$BTC just took a sharp tumble, dropping to a level we haven't seen since April 2025.
It briefly touched $75,519 before finding a small bounce. Right now, it's hovering around $78,860, down about 4.6% today and 10% over the past week.
This isn't just a small dip it’s part of a prolonged downtrend that’s making investors nervous.
Many traders have stepped back, and others are reducing their exposure. The mood has shifted from excitement to caution.
Where Did All the Money Go?
One of the clearest signs of trouble is that fresh money has stopped flowing into Bitcoin.
According to on-chain analyst Ki Young Ju, the Realized Cap—which tracks the real capital invested has flatlined. This means no new significant money has entered the market recently.
For months, two big forces were propping up Bitcoin's price:
MicroStrategy (now just called "Strategy") kept buying relentlessly, adding over 500,000 BTC between 2024 and 2026.
That pumped over $50 billion into Bitcoin without any selling from them.
Spot Bitcoin ETFs brought in a flood of institutional cash, with total assets soaring past $100 billion.

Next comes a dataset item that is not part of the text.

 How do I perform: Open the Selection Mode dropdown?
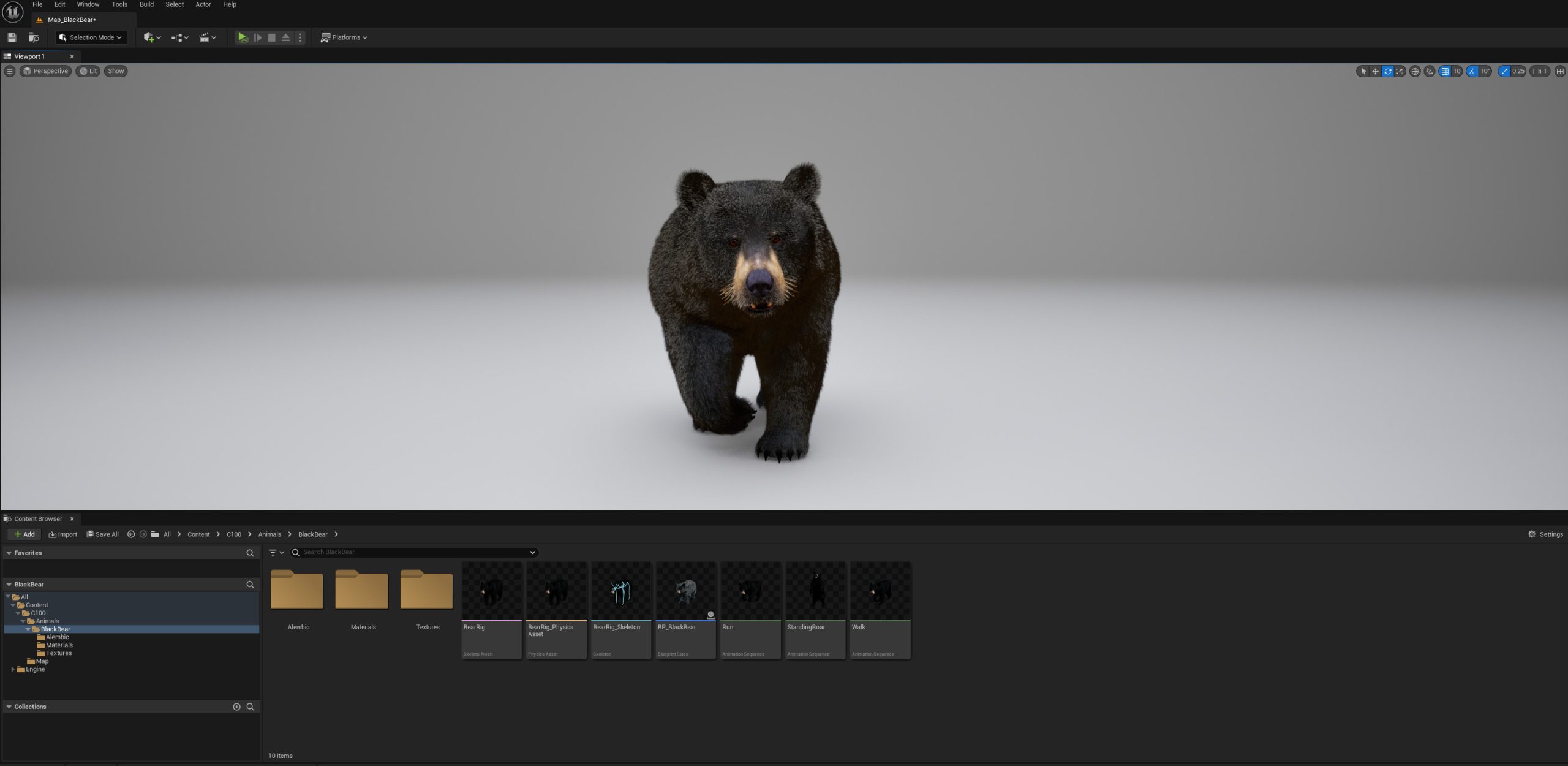91,37
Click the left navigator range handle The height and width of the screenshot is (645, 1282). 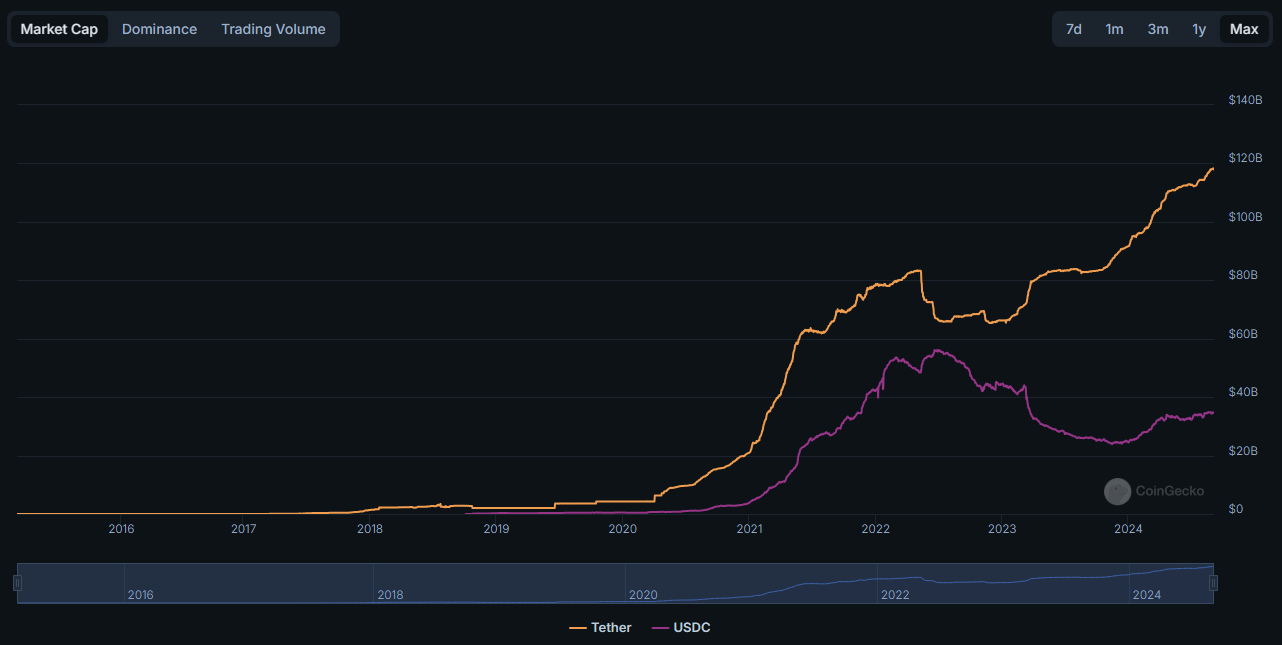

But now, that institutional demand has dried up. The ETFs have seen net outflows for most of the past ten days, including a notable $1.3 billion leaving in just two days at the end of January.
When the big players stop buying, the market feels it.
The Selling Pressure Is Real
While the buying has stopped, the selling hasn’t. Here’s where the pressure is coming from:
ETF Outflows: As mentioned, institutions are pulling money out.
Exchange Inflows: Over the last three days, a significant amount of Bitcoin has been moved onto exchanges over 87,000 BTC.
This is usually a sign holders are preparing to sell. At one point, net inflows hit 9,500 BTC in a single day, a clear signal of "spot dumping."
This selling triggered a cascade of liquidations. In the derivatives market, over $736 million in long positions were forcefully closed recently.
This forced selling accelerates the downtrend and panics other holders into exiting.
So, Is the Bottom In?
The technical picture looks tough. Key momentum indicators have turned deeply bearish, suggesting sellers are in full control and buyers have stepped aside.
This sets Bitcoin up for more potential downside.
Key level to watch: $76,000. If this support breaks, we could see further declines.
However, if Bitcoin can firmly hold above $76,000 and buying pressure returns, there is a path for a relief rally.
In a more optimistic February scenario, we could see a bounce back toward the $85,000 to $92,000 range before encountering resistance again.
Bitcoin is at a critical juncture.
The institutional fuel that drove the rally has paused, and selling pressure is dominating.
The next move depends on whether $76,000 holds as support. If it does, a bounce to $85K is possible.
If it fails, brace for more volatility. Keep an eye on ETF flow data and exchange movements they’ll tell the next part of the story.